Scientific classification
- Kingdom: Plantae
- Clade: Tracheophytes
- Clade: Angiosperms
- Clade: Eudicots
- Clade: Asterids
- Order: Asterales
- Family: Asteraceae
- Genus: Wollemiaster G.L.Nesom
- Species: W. cordatus
- Binomial name: Wollemiaster cordatus (Lander) G.L.Nesom
- Synonyms: Olearia cordata Lander

= Wollemiaster =

- Genus: Wollemiaster
- Species: cordatus
- Authority: (Lander) G.L.Nesom
- Conservation status: VU
- Synonyms: Olearia cordata Lander
- Parent authority: G.L.Nesom

Species of shrub

Wollemiaster is a genus of flowering plants in the family Asteraceae. It includes a single species, Wollemiaster cordatus (synonym Olearia cordata), which is endemic to New South Wales. It is an aromatic slender shrub with mostly mauve to dark blue daisy-like flowers. Flowers appear in clusters at the end of branches, leaves are narrow and heart-shaped near the base.

==Description==
Wollemiaster cordatus is a shrub to 2 m high. The branchlets and leaves are thickly covered in hairs and glands that are sticky and rough. The leaves grow sparsely and alternately are 10-40 mm long and 2-8 mm wide and obscure veins. The leaves are narrowly egg-shaped becoming heart shaped near the base and tapering to either a sharp point or rounded. The leaf margin is entire with a rolled edge. The single flower head consists of a cluster of 10-18 mauve to dark blue daisy-like flowers are up 22-35 mm in diameter on a peduncle 40 mm long. The flower centre is yellow. The fruit is smooth with several long hairs. Flowers from November to February.

==Taxonomy and naming==
Wollemiaster cordatus was first formally described by Nicholas Sèan Lander in 1975 and published in the journal Telopea. The specific epithet (cordata) is derived from the Latin word cordatus meaning "heart-shaped". In 2002 Cross et al. showed that Olearia as then described was polyphyletic, and in 2020 Guy L. Nesom described the new monotypic genus Wollemiaster to contain the species, renamed W. cordatus.

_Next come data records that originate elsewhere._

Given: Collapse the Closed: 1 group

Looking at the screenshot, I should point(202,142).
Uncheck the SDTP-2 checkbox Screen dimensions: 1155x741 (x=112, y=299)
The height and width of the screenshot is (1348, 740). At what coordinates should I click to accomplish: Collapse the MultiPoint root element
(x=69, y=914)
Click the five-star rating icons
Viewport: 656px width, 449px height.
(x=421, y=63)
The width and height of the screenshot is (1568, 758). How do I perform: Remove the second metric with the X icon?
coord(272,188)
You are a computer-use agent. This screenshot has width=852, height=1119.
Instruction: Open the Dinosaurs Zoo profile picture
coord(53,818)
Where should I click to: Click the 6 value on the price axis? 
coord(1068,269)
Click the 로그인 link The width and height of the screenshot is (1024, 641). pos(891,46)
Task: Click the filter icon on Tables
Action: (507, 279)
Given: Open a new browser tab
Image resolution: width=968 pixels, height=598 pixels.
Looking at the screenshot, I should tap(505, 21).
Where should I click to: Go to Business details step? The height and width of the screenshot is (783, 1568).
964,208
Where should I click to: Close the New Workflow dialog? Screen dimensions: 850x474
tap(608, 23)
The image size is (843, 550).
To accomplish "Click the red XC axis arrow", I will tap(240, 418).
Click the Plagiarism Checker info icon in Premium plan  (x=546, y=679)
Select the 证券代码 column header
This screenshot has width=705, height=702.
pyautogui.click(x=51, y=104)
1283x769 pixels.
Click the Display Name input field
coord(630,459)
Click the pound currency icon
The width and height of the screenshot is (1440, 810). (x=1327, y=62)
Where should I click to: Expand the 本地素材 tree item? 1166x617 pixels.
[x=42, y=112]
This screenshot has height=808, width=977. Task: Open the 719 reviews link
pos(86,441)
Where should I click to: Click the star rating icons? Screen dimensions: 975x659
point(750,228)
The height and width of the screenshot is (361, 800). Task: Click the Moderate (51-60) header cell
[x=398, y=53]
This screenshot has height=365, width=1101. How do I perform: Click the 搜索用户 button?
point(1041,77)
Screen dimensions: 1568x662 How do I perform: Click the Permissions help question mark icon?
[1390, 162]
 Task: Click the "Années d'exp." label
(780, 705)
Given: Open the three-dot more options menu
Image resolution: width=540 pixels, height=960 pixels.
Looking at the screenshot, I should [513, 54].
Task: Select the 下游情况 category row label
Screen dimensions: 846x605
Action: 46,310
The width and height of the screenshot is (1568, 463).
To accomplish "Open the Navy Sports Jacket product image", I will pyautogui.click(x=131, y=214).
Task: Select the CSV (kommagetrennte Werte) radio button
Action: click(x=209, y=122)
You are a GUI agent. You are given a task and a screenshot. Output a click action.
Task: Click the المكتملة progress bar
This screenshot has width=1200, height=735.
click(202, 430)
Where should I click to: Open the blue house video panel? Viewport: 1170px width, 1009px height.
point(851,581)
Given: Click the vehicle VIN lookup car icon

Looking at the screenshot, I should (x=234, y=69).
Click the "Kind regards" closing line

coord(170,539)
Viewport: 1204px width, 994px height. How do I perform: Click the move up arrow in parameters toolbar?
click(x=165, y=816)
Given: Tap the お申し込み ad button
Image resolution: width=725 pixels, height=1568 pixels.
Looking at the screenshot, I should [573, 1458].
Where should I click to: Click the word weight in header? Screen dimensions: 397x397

==Distribution and habitat==
This species is endemic to New South Wales in sparsely scattered locations from Wisemans Ferry to Wollombi mostly in National Parks. Grows in open scrubland on sandstone ridges in dry sclerophyll forest.

==Conservation status==
Wollemiaster cordatus (as Olearia cordata) is listed as "vulnerable" in New South Wales by the Office of Environment and Heritage and under the Australian Government EPBC Act.